Wednesday, April 16, 2014

SEMENTES DE MAÇÃ
(Luz... Porto)

     Meio-dia. Após um razoável período de trabalho de parto, ela nasce. Nariz perfeito, boca bonita, mas 'lábios grossos'. Puxara à família paterna, diria a avó. Quase careca. Dedos longos da pianista que não viria a ser. Simpática, risonha, rechonchuda. E dentro de si as sementes de maçã que, sem saber, guardaria numa das gavetas do escritório que não teria.
     Sementes de maçã contendo macieiras da Califórnia. Sementes que não semearia. Maçãs em projetos logrados. Logro, logro, lodo, mofo. Era nisso que resultaria aquela vida com projetos de sonho nem tão inocentes assim. Com linhas tão vermelhas a simbolizar a tensão constante que marcaria seus dias. "Tensão produz movimento", diria um dos astrólogos consultados. Mas há certas conjunções, certos arranjos planetários do micro ou do macrocosmos - quem há de saber? - que produzem apenas a estagnação. As linhas da mão tornam-se tão esticadas, mais esticadas que as de um violão ou violino às quais rompesse o mais suave toque de um arco.
     Da estagnação à inércia; da inércia à depressão, leva-se apenas um passo. Aquele tal à beira do abismo. E sementes estagnadas não brotam, não florescem, nem frutificam. Apenas emboloram, ficam ressecadas, encarquilhadas. Sementes-de-maçã-uva-passa. Sementes-de-maçã-maracujá-de-gaveta.
     Seria isso o que as minúsculas e quase imperceptíveis rugas ao redor dos olhos significariam? Que o tempo passara por ela e que ela, Bela Adormecida de Tchaicovskiy, não mergulhara nele, não nadara contra a corrente, apenas sobrevivera, subvivendo? Não se tornara importante, não tivera destaque entre seus pares ou seus ímpares. Não gerara filhos, não haveria de transmitir a ninguém, a quem certamente amaria tanto, "o legado de nossa miséria ". Não escrevera livro algum. Nem ao menos plantara uma árvore. Sequer semeara as sementes de maçã.
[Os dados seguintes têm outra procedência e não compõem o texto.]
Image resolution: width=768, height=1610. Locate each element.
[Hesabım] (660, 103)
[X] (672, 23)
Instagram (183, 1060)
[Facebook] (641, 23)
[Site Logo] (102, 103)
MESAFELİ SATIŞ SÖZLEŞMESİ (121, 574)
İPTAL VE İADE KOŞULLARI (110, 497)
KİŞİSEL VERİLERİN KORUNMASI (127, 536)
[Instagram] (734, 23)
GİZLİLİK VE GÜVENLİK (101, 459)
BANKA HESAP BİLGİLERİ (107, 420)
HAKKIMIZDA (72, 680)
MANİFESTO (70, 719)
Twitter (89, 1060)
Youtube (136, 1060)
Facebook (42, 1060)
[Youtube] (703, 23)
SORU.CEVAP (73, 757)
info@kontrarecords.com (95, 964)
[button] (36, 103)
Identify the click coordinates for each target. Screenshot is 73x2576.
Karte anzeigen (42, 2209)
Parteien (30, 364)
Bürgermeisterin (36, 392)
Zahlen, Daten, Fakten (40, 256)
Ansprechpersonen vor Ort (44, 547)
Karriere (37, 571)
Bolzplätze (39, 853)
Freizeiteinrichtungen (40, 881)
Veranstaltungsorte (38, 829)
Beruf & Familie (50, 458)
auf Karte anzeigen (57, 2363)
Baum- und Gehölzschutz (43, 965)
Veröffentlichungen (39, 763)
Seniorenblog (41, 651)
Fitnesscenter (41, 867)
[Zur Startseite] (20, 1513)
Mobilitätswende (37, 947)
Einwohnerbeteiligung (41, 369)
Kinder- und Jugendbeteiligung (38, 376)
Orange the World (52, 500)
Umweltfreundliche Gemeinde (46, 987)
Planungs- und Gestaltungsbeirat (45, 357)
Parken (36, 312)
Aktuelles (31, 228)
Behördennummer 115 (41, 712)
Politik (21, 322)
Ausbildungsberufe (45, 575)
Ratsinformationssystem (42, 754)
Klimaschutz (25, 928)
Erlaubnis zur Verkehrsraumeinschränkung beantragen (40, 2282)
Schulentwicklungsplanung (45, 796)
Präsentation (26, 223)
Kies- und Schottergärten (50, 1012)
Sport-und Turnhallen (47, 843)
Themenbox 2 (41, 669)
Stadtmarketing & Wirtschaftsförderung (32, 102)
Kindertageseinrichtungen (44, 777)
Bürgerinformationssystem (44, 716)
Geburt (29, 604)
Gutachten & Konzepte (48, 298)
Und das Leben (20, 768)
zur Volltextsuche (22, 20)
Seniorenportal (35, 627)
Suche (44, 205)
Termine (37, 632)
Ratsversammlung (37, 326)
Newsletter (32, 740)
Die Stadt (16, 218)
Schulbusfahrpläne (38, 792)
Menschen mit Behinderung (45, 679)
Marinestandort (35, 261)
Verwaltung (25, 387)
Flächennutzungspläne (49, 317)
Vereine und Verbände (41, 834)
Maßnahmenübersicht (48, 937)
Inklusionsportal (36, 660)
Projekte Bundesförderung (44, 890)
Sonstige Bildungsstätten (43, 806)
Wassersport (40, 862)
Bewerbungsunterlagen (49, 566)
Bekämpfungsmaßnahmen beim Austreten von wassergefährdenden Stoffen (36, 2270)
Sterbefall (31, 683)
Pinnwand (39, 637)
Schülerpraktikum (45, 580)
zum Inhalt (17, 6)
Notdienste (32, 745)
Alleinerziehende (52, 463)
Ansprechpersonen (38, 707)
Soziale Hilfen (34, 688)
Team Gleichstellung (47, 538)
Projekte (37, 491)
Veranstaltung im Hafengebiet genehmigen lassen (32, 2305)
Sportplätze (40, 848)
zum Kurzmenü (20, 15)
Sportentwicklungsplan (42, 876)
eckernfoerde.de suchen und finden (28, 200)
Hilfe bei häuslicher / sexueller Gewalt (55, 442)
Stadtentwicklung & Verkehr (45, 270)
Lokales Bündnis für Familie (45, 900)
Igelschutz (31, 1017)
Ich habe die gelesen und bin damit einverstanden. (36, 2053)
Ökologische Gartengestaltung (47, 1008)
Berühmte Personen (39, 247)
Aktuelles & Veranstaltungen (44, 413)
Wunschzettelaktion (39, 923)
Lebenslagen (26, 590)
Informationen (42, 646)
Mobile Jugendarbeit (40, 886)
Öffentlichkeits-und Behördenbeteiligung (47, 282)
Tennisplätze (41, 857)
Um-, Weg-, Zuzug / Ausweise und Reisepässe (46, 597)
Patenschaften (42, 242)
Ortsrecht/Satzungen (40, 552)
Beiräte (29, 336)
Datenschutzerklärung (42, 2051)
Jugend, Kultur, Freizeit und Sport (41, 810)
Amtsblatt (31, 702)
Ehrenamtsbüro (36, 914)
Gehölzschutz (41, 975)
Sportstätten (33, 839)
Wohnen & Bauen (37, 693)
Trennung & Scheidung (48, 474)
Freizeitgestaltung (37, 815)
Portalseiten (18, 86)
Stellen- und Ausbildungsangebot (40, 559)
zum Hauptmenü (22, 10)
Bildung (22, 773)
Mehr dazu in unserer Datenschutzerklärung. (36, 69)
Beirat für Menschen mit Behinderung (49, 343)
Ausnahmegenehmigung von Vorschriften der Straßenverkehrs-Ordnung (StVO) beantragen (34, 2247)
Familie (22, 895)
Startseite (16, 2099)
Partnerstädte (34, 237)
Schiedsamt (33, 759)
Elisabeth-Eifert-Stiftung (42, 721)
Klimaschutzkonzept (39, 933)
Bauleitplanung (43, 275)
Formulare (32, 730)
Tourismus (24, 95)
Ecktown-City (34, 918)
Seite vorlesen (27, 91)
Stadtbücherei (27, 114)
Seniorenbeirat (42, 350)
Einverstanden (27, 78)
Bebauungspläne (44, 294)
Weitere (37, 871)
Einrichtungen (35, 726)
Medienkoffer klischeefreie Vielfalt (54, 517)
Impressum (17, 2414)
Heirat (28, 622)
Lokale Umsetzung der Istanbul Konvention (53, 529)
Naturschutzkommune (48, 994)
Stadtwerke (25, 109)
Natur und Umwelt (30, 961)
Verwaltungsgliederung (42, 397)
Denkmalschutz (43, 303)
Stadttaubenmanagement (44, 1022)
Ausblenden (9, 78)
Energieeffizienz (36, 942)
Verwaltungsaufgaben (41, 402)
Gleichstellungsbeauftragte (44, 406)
     Sim, pois, apesar da dificuldade dos solos, dos solos arenosos, dos barrentos, dos pedregosos, dos cheios de espinho, poderia ter seguido a lição de Cristo e perseverado na semeadura. Bastaria que uma mísera semente caísse em terreno fértil para que tivesse acesso à eternidade, ou, ao menos, a um vislumbre dela. Uma simples macieira, ainda que  desse uma só colheita, um único fruto. Poderia ser o Fruto Proibido do Gênesis, o Pomo da Discórdia de Éris, responsável pela Guerra de Troia, a Maçã no Escuro de Clarice, não importa. Algo seria. Algo cuja memória e presença perpassasse os séculos, costurando-os ou remendando-os.
     Não. Não aprendera nada. Não pusera em prática as parábolas. Quem observasse sua vida medíocre suporia com toda a certeza que nunca lera um sermão sequer de Vieira. Vieira! Os tomos preciosos tomados de empréstimo àquela sacrossanta biblioteca particular... As noites que passara acariciando os livros com encadernação azul-rei, letras douradas, papel precioso. O quanto ela se deliciara com as palavras, as ideias, a verve inflamada!
     Talvez faltassem em seu cérebro os "neurônios-delgados" citados por Jorge Mautner, os tais que, à semelhança do intestino de mesmo nome, seriam responsáveis pela absorção dos nutrientes. No caso, nutrientes cerebrais... Talvez seu cérebro fosse composto por uma só víscera, aquela exaltada por Vinícius em detrimento de outras, como ironizava João Cabral.
     Em sua tempestade cerebral, só conseguiu fazer bem uma coisa: amar. No sentido franciscano. O amor se-lhe esvaía por entre os dedos, pelas lágrimas, pelo suor e sangue. Jorrava de suas palavras impensadas, escorria por seu salário e não havia retorno. O vermelho das linhas de sua carta natal, representadas ciclicamente em sua menstruação longa e abundante, talvez indicasse antes a vida que se-lhe fugia do que a tensão que a mantinha alerta e viva. O vermelho de suas extremidades talvez fosse uma última tentativa de produzir enfim as maçãs, que, largadas em um canto de sua gaveta mais íntima, apodreceram e tiveram degredado o seu DNA singular.